We were told that generally, it takes 7 minutes for the oxygen mask to start showing its effect if any, so 10 minutes are more than enough. Dr Rajagopal said that an oxygen mask is very uncomfortable and that patients keep taking it off. The oxygen is dry and hot under the mask. Additionally, a dying patient’s lungs, as they are, are severely incapacitated and unable to use much oxygen anyway.

“How do you reassure a terminal patient who is breathless?”

The doctor told us that a fit of breathlessness is the hardest thing to treat and that it’s far worse than a symptom like diarrhea or vomiting. The patient is gasping for breath, fighting to get air into his lungs, and not much can be done to give him relief. We can’t tell the patient, “Don’t worry, you will be alright,” because the patient is literally fighting for his life.

In this situation, the palliative care worker can say, “I know you are breathless. One of us will stay with you till you are better.” Convey to the patient that you are doing your best and look for what can be done to make them more comfortable. Correct the symptoms that can be corrected.

Dr Rajagopla talked about a situation when as a doctor, he was asking a patient suffering from breathlessness about his symptoms. A physiotherapist who was on a visit with him just rubbed the back of the patient and immediately the patient started to feel better.

When breathlessness is caused by a tumour, some relief can be provided by giving the patient corticosteroids to bring the oedema (swelling) down somewhat. In this case, more air can get to the lungs and the patient may feel some relief.

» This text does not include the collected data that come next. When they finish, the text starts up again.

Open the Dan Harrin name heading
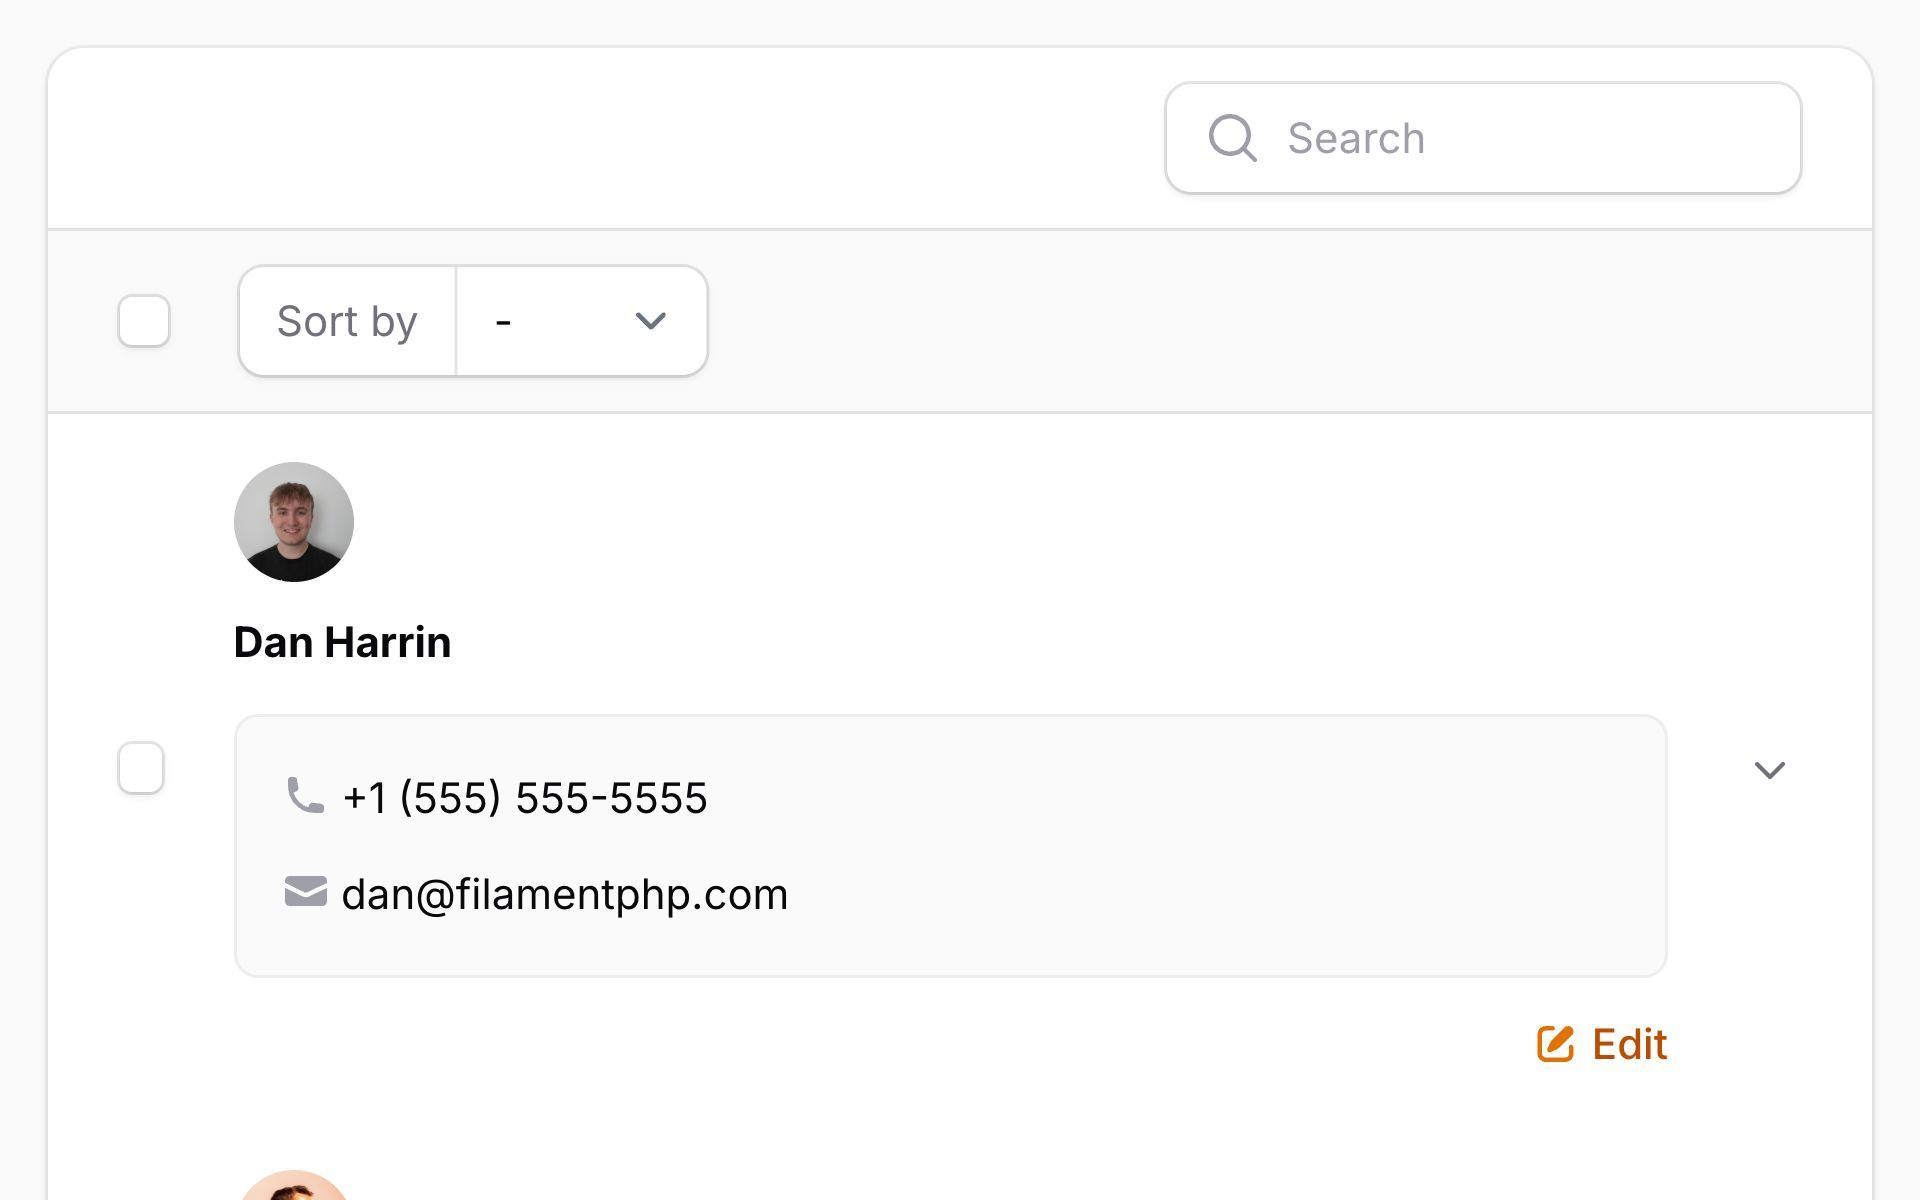 [x=342, y=642]
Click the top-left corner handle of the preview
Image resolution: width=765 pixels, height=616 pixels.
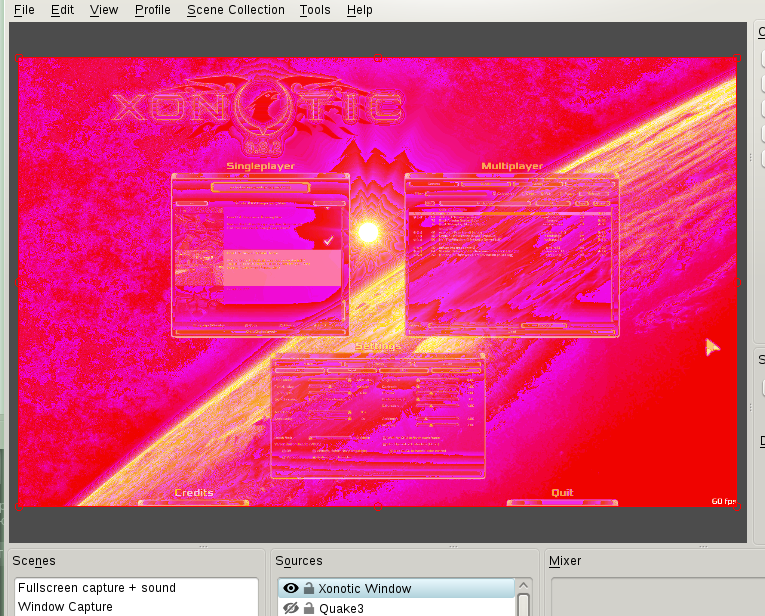(18, 57)
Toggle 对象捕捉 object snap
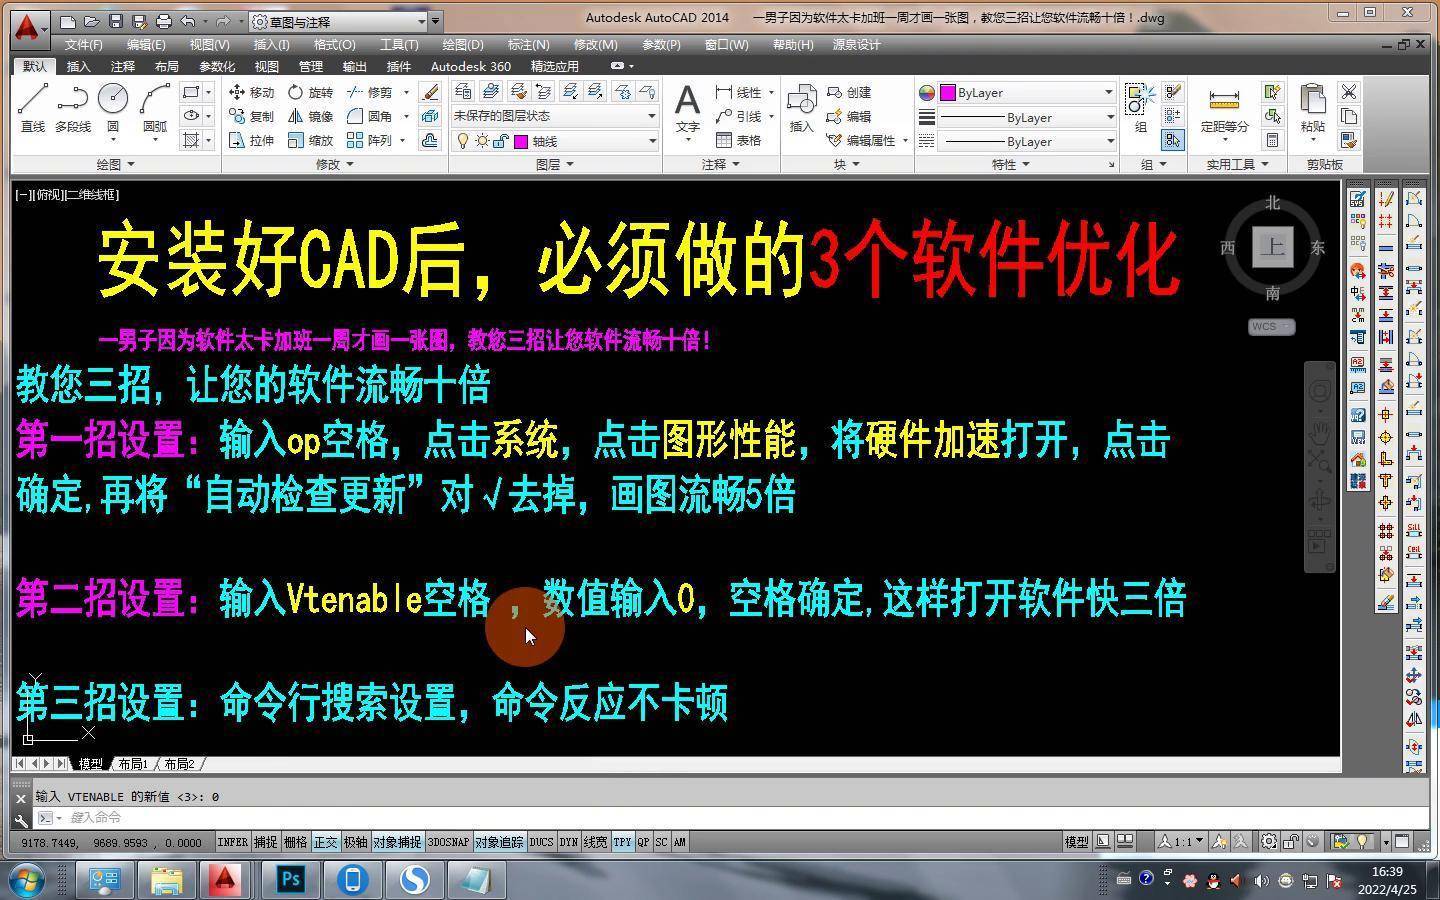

Things to do in a breathlessness situation are:
• Reassurance
• Correct what symptoms can be corrected/eased
• Oxygen if it helps
• Corticosteroids
• Morphine

What to do when a dying patient is bleeding

The sight of blood can be frightening for a patient, his family and especially the children. Prepare early for such an eventuality. Keep green sheets on the bed instead of white. With green sheets, blood stains turn black and do not frighten as much.

When a patient is delirious

Up to two-thirds of terminally ill patients suffer from delirium. Many times the patient is restrained physically or tied up. When patients are restrained, they actually become agitated. Chemical restraint is always better than physical restraint. Putting medicine under a patient’s tongue is always preferable.

Dealing with cancer in children

Dr Kapoor at the palliative care workshop

Dr Gauri Kapoor, paediatric oncologist at RGCI, gave a presentation on how to deal with children suffering from cancer. Dr Kapoor said that 20% of childhood cancers are hopeless cases. Around 30-50% of children with cancer will eventually die of their disease.

Very few families can accept the fact that their child's disease is no longer curable.

One has to keep on telling the parents gently that the cancer cannot be cured. Parents are upset with the prognosis but are happy that the truth is told and that they are not being kept in the dark. Families are unable to handle uncertainty. “Communicate gently and honestly. False hope is unfair,” said Dr Kapoor.

Palliative care for children does not mean that the child is end-stage. It is given from the beginning, as soon as they are diagnosed, and alongside curative treatment.

Dr Kapoor talked about situations where parents insist on some form of treatment for their child, even when it is unsuitable. For example, children with leukemia have low haemoglobin. Parents want a blood transfusion. In some cases, it is advisable not to go for blood transfusion as low haemoglobin is nature’s way of protecting the child. If a child’s haemoglobin is low, he won’t run around and get hurt; he’ll feel lethargic and sleepy. This way, if sleeping, he won’t feel so much pain or discomfort.

If children are active, encourage them to go to school. Don’t ignore other siblings. Sometimes, siblings start to feel as if it is their fault that their brother or sister is unwell.

Parents are uncomfortable with discussing death with children, but children, especially adolescents, can understand. 27% parents regret not discussing death with their terminally ill child.